论文部分内容阅读
随着工程应用越来越复杂,待优化参数指数增长,原有的参数优化算法丧失了有效性,基于此提出一种基于图形处理器的并行小波突变协同差分进化算法.该方法首先依据协同进化策略构造协同差分进化框架,将高维问题分解为一些子种群,并同时将总问题分配到每个图形处理单元中,进而在子种群内利用小波突变差分进化算法进行同步并行计算,提高全局持续搜索能力.通过高维标准函数对比测试分析,所提算法相对其他方法具有较好的参数优化能力和计算效率.
With the complexity of engineering application and the exponential increase of parameters to be optimized, the original parameter optimization algorithm has lost its validity. Based on this, a parallel differential evolution mutation algorithm based on GPU is proposed.
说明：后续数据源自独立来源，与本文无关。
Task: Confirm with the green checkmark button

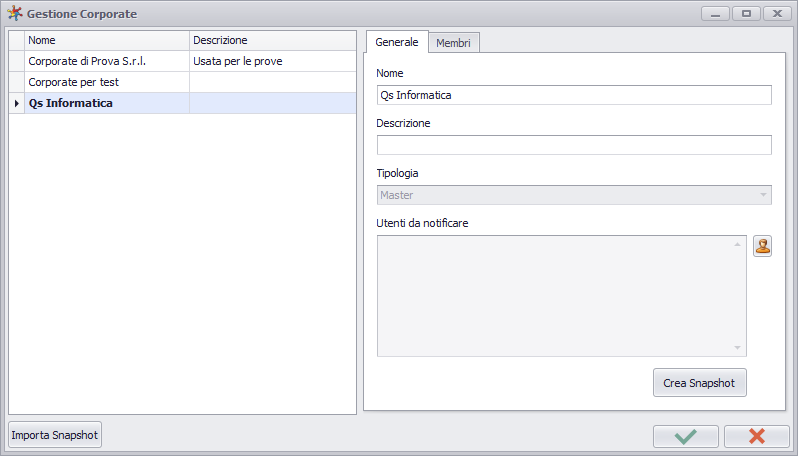Action: click(686, 436)
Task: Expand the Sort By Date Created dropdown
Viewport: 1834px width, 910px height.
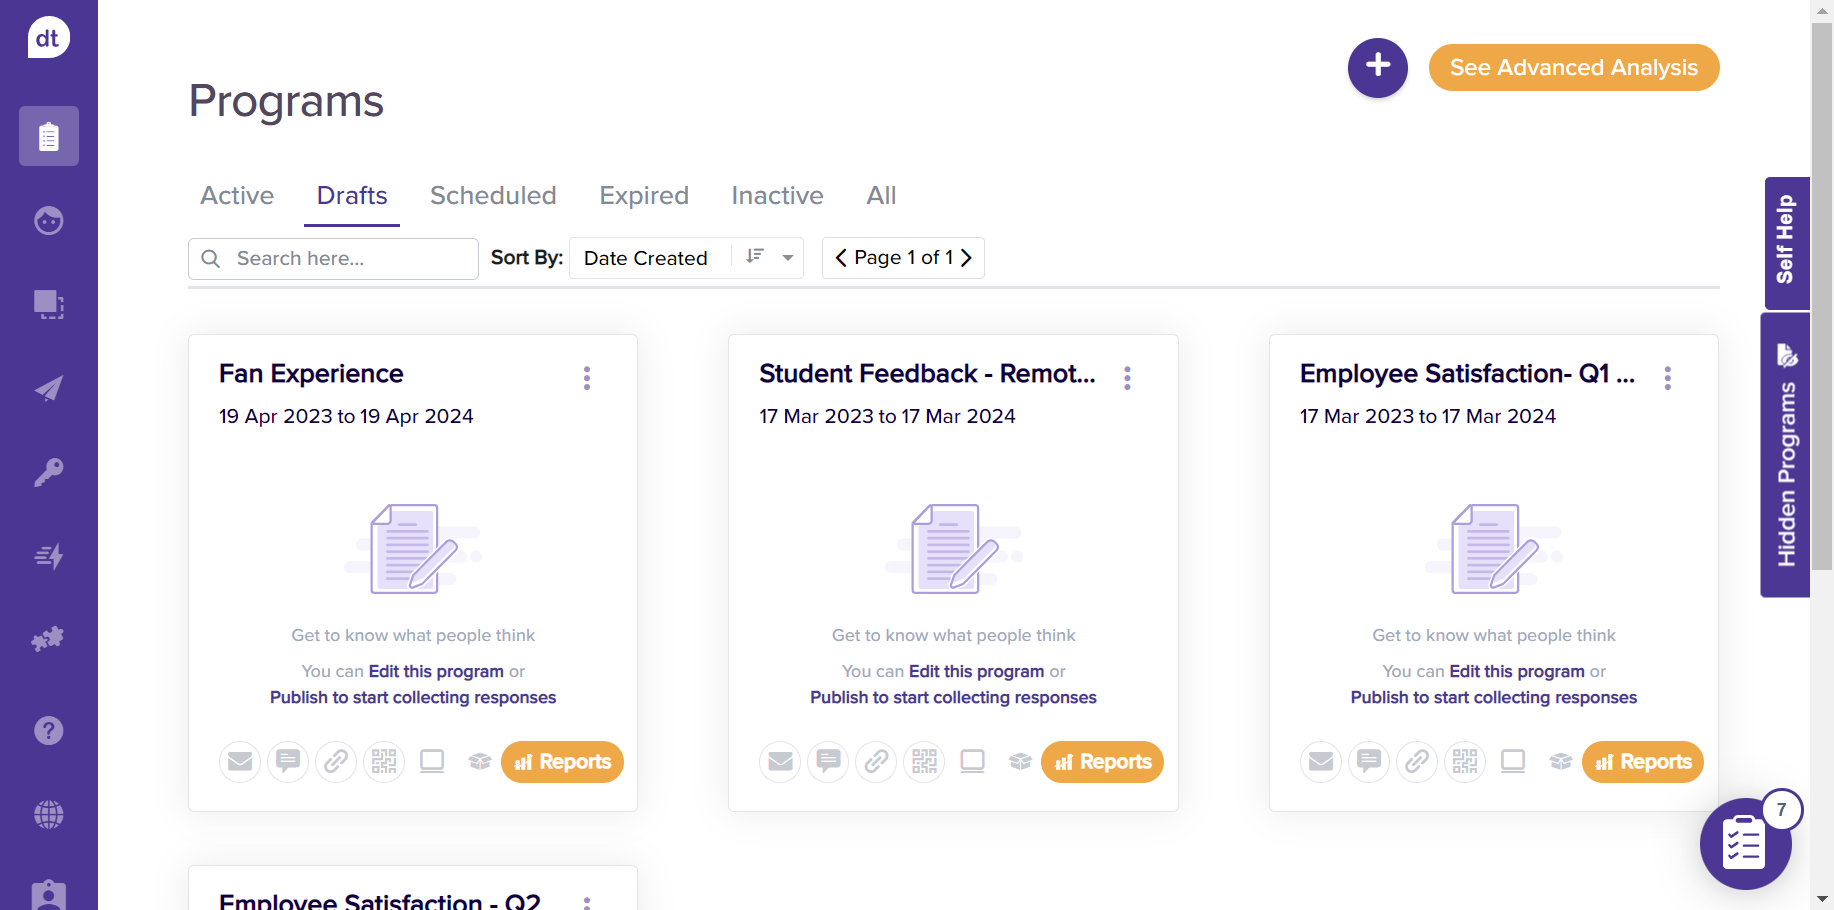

The strategy constructs a cooperative differential evolution framework, which decomposes the high-dimensional problem into some sub-populations and allocates the total problem to each GPU simultaneously, and then uses the wavelet mutation differential evolution algorithm to carry out synchronous and parallel computation in the sub-population to improve the global persistence Search ability.According to high-dimensional standard function comparison test analysis, the proposed algorithm has better parameter optimization ability and computational efficiency than other methods.